Across the Atlantic, investors had to revise their positioning, after the publication of a survey on job offers that was better than expected. Numerous indicators have demonstrated the resilience of the American economy in recent weeks, complicating the outlook for the Federal Reserve.

The yield on the 10-year US sovereign rebounded on Tuesday to its highest since last November, putting pressure on risky assets.

VALUES TO FOLLOW:

A WALL STREET

The New York Stock Exchange ended lower on Tuesday as investors questioned the timing of the US Federal Reserve’s (Fed) rate cut, which could be later than expected, while Tesla weighed in after making reported a drop in its quarterly deliveries for the first time in almost four years.

The Dow Jones index lost 1%, or 396.61 points, to 39,170.24 points. The broader S&P-500 lost 37.96 points, or 0.72%, to 5,205.81 points. The Nasdaq Composite fell 156.38 points (0.95%) to 16,240.45 points.

Tesla lost 4.9%.

IN ASIA

The Tokyo Stock Exchange is hesitant, with investors worried about the strength of the American labor markets which could force the Fed to lower its rates later. The Nikkei index lost 0.7% to 39,570.20 points and the broader Topix gained 2.1% to 8,768.0 points.

Fast Retailing, Uniqlo’s parent company and the Nikkei’s most traded stock, fell 3.26% and put pressure on the index after reporting its first one-year sales decline at its domestic stores on Tuesday.

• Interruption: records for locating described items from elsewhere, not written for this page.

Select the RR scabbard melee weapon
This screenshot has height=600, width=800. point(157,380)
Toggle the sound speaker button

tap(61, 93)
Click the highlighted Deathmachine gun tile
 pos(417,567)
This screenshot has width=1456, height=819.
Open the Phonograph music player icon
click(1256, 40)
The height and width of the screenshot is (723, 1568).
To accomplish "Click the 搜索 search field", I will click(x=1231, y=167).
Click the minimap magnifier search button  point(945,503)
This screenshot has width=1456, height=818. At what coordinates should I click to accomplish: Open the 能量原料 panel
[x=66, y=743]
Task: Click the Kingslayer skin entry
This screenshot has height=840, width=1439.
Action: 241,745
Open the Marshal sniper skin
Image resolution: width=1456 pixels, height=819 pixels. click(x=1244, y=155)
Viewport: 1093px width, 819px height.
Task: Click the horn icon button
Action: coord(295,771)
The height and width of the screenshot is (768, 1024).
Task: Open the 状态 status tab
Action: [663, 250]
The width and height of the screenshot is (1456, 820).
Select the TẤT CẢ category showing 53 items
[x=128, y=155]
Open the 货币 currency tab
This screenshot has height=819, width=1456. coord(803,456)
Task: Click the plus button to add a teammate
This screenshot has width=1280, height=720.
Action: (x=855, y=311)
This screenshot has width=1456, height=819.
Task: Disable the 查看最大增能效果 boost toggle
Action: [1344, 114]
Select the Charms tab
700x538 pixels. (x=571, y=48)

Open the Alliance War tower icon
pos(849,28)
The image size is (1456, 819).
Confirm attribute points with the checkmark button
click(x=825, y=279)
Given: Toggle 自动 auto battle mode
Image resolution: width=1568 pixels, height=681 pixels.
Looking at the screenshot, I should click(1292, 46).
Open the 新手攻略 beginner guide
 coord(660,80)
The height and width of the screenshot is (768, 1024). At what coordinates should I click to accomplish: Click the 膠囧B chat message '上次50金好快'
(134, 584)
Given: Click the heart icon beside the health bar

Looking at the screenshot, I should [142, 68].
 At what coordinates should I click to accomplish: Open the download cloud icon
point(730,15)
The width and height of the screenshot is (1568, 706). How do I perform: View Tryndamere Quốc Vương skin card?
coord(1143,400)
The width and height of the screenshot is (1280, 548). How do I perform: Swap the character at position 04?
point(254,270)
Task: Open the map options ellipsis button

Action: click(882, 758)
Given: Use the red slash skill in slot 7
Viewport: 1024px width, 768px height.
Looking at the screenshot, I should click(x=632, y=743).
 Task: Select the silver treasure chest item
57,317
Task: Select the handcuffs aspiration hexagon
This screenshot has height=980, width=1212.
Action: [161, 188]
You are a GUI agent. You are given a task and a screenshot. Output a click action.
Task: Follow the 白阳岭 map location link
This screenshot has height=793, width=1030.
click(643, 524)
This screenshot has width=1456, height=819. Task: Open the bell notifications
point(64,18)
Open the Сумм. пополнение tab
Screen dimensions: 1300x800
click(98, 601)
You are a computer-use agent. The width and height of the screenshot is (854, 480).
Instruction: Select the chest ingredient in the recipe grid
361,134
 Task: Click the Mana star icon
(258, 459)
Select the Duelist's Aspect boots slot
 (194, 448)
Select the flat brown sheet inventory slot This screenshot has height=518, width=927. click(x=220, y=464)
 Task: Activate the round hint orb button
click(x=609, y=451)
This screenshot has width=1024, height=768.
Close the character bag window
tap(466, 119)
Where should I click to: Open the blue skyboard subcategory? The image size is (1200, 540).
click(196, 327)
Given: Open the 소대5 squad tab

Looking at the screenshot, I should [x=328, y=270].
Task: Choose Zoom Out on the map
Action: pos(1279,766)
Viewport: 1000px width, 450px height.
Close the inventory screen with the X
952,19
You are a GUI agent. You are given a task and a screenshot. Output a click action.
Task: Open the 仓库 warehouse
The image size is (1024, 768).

Chinese stocks are falling in the wake of American indices, while the powerful earthquake that hit Taiwan raises fears that the semiconductor sector will be disrupted. The Shanghai SSE Composite lost 0.18%, the CSI 300 0.24%, the Hong Kong Hang Seng index 0.83%.

RATE

US yields are stable after rebounding on Tuesday, in the wake of the publication of the Jolt survey.

The ten-year Treasury yield stagnates at 4.3572%, compared to 4.6973% for the two-year Treasury.

CHANGES

The foreign exchange markets are wait-and-see before Wednesday’s publication of European inflation and new data on American employment.

The dollar declined by 0.08% against a basket of reference currencies, while the euro gained 0.07% to 1.0775 dollars, and the pound sterling was unchanged at 1.2581 dollars.

In Asia, the yen is holding steady at 151.55 yen to the dollar, while the Australian dollar remains at $0.6519.

OIL

Crude is hesitating, under pressure from the latest indicators. A meeting between energy ministers from OPEC+ countries will be held on Wednesday but is not expected to recommend further production cuts.

Brent advanced 0.06% to $88.97 per barrel, with American light crude (West Texas Intermediate, WTI) gaining -0.04% to $85.12.